InfluxDB injection seems to stall for large volumes of data

MatinF commented 2 years ago

We develop IoT devices that upload large amounts of data. As part of this we provide an InfluxDB script that enables users to process the data and write it to InfluxDB. The functions related to InfluxDB are in below file:

https://github.com/CSS-Electronics/canedge-influxdb-writer/blob/master/utils_db.py

We are, however, having an issue where the script runs slow in some instances - and for some users it's difficult to upload large amounts of data into e.g. their paid InfluxDB 2.0 cloud instance.

The problem is probably something very basic in our implementation above - e.g. not keeping the connection alive, or the fact that we write 'each signal' separately, instead of writing a 'block' of data with one time series column and all signals in each their column. However, we are unsure what exactly would be the issue.

Any feedback would be very helpful.

Martin

bednar commented 1 year ago

Hi @MatinF,

thanks for using our client.

How many rows has your DataFrame in write_influx function?

As a first suggestion you can use with statement in the write_influx function to leaves closing the _write_client on the Python:

def write_influx(self, name, df, tag_columns):
    """Helper function to write signal dataframes to InfluxDB"""
    from influxdb_client import WriteOptions

    if self.test == 0:
        print("Please check your InfluxDB credentials")
        return

    with self.client.write_api(
            write_options=WriteOptions(
                batch_size=5000,
                flush_interval=1_000,
                jitter_interval=2_000,
                retry_interval=5_000,
            )
    ) as _write_client:
        _write_client.write(self.influx_bucket, record=df, data_frame_measurement_name=name,
                            data_frame_tag_columns=tag_columns)

    if self.verbose:
        print(f"- SUCCESS: {len(df.index)} records of {name} written to InfluxDB\n\n")

Regards

MatinF commented 1 year ago

Thanks a lot, I'll try that tip!

Our users generally write large dataframes, typically with between 500 to 500000 rows. A user may have e.g. 50 devices generating each 1-5 GB of data that needs to go into InfluxDB per month.

As such, I have also been wondering if we should do some of the following:

1) Change the WriteOptions somehow to better accomodate these types of sizes. The current settings we use may be suboptimal, but I am unsure what the ideal settings would be.

2) Currently, our script is set up so that we write 'each signal' separately as a new dataframe. For example, a log file may contain 50+ signals. We currently split this dataframe so that we 'group it by signals', writing for each signal the timestamp and signal values as per the above script. I wonder if it would be substantially better to not do this 'group by signals' - and instead feed a dataframe with 1 timestamp column and e.g. 50+ signal columns (all resampled to the same timestamp column)? Not sure whether this is better performance wise, though - and it's a bit unclear how the dataframe should be parsed in such a case.

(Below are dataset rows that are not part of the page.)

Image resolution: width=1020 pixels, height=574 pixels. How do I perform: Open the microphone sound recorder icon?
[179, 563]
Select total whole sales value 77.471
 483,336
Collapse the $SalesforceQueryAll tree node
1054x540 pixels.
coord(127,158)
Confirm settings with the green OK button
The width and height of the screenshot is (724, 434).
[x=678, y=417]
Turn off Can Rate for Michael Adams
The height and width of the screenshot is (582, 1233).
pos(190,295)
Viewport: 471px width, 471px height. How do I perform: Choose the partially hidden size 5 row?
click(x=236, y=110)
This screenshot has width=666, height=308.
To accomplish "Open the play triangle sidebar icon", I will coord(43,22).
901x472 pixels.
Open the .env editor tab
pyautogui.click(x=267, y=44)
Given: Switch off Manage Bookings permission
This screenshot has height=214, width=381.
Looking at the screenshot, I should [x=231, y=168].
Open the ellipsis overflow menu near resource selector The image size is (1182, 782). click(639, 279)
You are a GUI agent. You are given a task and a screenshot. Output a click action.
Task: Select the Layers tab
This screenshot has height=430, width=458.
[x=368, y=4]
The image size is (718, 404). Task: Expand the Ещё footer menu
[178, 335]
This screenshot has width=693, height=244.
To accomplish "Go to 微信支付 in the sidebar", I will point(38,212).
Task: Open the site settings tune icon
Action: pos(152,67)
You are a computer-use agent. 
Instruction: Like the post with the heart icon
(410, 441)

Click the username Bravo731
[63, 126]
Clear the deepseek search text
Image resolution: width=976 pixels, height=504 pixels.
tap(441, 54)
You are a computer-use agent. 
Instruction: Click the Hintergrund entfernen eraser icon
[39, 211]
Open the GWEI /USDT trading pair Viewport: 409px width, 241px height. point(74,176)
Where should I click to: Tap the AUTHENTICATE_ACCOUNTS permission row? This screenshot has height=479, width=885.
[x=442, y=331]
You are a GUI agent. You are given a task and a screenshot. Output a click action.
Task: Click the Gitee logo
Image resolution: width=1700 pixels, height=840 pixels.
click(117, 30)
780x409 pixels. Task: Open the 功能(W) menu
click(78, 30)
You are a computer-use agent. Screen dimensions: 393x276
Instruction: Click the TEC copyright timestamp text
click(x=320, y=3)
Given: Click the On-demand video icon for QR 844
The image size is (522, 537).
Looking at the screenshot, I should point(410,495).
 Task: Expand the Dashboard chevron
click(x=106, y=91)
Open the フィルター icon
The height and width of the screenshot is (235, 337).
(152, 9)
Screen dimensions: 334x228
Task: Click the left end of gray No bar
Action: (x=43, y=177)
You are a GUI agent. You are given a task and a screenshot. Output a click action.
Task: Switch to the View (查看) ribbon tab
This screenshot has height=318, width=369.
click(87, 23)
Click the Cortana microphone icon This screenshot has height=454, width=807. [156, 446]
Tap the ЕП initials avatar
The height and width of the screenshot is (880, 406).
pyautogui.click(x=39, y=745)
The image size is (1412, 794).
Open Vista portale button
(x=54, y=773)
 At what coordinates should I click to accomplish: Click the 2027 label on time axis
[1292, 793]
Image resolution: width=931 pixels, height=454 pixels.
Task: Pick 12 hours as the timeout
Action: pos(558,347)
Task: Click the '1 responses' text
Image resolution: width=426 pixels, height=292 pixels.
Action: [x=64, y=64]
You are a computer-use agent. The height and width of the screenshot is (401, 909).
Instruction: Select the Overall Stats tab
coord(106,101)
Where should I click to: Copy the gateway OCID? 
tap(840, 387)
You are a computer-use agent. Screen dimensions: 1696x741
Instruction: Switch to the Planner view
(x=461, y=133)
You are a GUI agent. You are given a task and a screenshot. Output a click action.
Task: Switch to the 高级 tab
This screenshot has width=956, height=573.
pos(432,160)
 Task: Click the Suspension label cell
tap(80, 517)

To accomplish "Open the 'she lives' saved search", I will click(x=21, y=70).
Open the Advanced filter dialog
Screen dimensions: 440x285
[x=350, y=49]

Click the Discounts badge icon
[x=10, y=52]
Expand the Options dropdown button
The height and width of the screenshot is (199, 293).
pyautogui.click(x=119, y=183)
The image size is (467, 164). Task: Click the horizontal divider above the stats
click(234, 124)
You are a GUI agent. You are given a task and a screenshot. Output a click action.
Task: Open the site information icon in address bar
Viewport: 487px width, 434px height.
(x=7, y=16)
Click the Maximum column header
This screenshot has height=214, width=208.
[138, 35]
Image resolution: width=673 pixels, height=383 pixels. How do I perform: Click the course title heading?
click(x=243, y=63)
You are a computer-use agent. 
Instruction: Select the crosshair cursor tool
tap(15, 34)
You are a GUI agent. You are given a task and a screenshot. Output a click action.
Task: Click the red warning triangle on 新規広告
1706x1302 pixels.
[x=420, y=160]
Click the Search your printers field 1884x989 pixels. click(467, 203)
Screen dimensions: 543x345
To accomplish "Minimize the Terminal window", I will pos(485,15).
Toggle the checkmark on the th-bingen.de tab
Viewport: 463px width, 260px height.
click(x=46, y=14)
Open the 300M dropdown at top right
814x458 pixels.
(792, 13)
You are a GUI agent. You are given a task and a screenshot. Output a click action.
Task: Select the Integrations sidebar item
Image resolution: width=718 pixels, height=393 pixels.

3) I also looked at some of the newer additions for large-batch processing - would it make sense for our type of use case to consider these instead of our current implementation, or would the performance impact be insignificant?

https://github.com/influxdata/influxdb-client-python#how-to-efficiently-import-large-dataset https://github.com/influxdata/influxdb-client-python/blob/master/examples/import_data_set_multiprocessing.py

bednar commented 1 year ago

Change the WriteOptions somehow to better accomodate these types of sizes. The current settings we use may be suboptimal, but I am unsure what the ideal settings would be.

You can remove the jitter interval - jitter_inteval=0. The InfluxDB Cloud is able to handle a lot of parallel writes.

I also looked at some of the newer additions for large-batch processing - would it make sense for our type of use case to consider these instead of our current implementation, or would the performance impact be insignificant?

It depends on your architecture. If your code is CPU-intensive the Python doesn't possibility to switch to another thread to ingest data - https://tenthousandmeters.com/blog/python-behind-the-scenes-13-the-gil-and-its-effects-on-python-multithreading/

bednar commented 1 year ago

This issue has been closed because it has not had recent activity. Please reopen if this issue is still important to you and you have additionally information.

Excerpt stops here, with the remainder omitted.